For the first time of my life, having been my whole life a middle-class, christian-raised, white American male, I was part of a minority. I enjoyed my first relationship immensely with him, for years, but it was largely kept secret, for fear of the unknown.

About this time, Star Trek: The Next Generation would appear on television. I was at first uninterested, thinking nobody could replace Kirk and Spock and Bones and the rest. But, I caught a couple of episodes while doing homework or just hiding out in my room. After all, it did star a cute boy my age who was super cute and ultra smart and kept saving the ship. What studious, gay, teenage boy wouldn't like that. Soooo... I started watching the show.

It was obvious right away that the new show went leaps and bounds in correcting many of the problems of the original series. While the show still remained largely interracial, and not just the main subcategories, but representations of multi-nationalities and cultures rather than colors. The show had a female chief medical officer, who had no professional equal, and a female security chief who plainly kicked your ass! But they didn't stop there. They added more non-humans, even some from cultures who were previously enemies. They added a physically-challenged officer in the guise of a blind pilot. And they added an android, a lifeform on a continuing journey to find his place in their society.

Their mission of exploration more obviously began to include peace, justice, diplomacy, honor, duty and tradition. Episode after episode dealt with the human condition, while entertaining with fresh and exciting story lines (after post first season) and developing characters we could grow to care about, including a smart teenage boy continuously learning how much he had to offer, despite the doubts and repressions of so many.

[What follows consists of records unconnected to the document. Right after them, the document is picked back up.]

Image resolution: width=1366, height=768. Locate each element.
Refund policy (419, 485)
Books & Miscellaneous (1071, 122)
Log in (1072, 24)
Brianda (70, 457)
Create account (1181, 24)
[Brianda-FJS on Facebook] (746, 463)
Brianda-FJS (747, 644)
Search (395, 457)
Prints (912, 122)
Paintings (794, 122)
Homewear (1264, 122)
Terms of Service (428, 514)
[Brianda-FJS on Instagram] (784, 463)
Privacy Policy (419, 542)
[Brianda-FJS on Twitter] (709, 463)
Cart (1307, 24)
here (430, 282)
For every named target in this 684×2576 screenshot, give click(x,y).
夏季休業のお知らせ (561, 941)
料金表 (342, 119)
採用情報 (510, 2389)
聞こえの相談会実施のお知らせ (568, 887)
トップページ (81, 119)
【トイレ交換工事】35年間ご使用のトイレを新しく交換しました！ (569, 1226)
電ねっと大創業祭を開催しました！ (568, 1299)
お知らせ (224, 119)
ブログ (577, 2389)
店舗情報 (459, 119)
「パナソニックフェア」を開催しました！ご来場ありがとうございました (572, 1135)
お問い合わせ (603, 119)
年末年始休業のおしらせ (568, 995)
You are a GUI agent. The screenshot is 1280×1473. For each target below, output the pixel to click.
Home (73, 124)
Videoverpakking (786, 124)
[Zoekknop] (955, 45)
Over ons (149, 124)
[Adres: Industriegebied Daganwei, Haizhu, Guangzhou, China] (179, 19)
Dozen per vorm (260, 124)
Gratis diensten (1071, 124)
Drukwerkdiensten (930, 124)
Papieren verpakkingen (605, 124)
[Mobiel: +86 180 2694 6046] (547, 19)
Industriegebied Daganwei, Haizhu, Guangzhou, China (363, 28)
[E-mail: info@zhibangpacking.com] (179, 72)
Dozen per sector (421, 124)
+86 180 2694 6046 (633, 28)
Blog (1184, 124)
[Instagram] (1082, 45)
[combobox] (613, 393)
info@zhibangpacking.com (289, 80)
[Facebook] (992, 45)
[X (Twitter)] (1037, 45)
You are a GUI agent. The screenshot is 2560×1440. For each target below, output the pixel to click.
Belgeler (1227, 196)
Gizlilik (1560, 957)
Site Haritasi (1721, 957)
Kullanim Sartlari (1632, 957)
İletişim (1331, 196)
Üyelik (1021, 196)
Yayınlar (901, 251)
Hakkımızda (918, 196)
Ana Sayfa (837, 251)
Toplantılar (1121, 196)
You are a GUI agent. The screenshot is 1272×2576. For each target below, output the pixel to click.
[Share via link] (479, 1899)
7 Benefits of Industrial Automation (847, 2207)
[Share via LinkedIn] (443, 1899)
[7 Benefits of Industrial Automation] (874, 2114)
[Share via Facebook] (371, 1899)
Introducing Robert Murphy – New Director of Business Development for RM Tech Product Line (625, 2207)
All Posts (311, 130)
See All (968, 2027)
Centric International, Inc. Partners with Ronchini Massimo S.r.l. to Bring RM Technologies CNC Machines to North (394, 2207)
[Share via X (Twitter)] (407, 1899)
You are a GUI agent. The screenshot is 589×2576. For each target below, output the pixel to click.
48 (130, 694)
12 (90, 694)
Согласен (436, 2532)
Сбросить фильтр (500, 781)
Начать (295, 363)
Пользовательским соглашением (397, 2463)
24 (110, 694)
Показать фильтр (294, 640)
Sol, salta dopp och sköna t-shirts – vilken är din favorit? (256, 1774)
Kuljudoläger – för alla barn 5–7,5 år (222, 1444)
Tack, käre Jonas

For the most part I watched the show alone in my room. I had no idea about how popular either incarnation of Star Trek really was, just that I had liked them. After I turned eighteen and moved out of the house, I moved in with friends who were avid Star Trek fans. We all got together to watch each episode every week. Suddenly, I was part of a Star Trek community, an entire set of people who fell in love with the action, writing and suspense along with concepts like duty, honor and honesty. I had found a new home.

I started reading the books, which I hadn't even realized existed before then. Books have a way of completely transforming a television show by delving more deeply into characters and cultures. This created a greater sense of three-dimensionalism for me, a way of stimulating the imagination in such a way that you could conceptualize a reality in these characters and these places.

In time, Deep Space 9 and Voyager and even Enterprise would come into existence creating additional levels of dimensional reality, including over different periods of time, and investing in even more levels of understanding the human condition, of our societies and ourselves. Star Trek became more than just a television show, more even than a multimedia conglomeration. It became more than an idea. It became an encyclopedia of knowledge, a universe of culture and diversity, and framework for hope and faith. Star Trek is a world of its own, and the Federation is a place I would like to live.

While the world keeps adding to and changing the Star Trek Universe, the ideas, concepts and inspiration of the entire Star Trek enterprise are perceptibly changing the world. It has changed me in ways I probably don't even understand yet and it has added substantially to my life.

Until I can call it a home, it remains a fantastic vacation spot for me.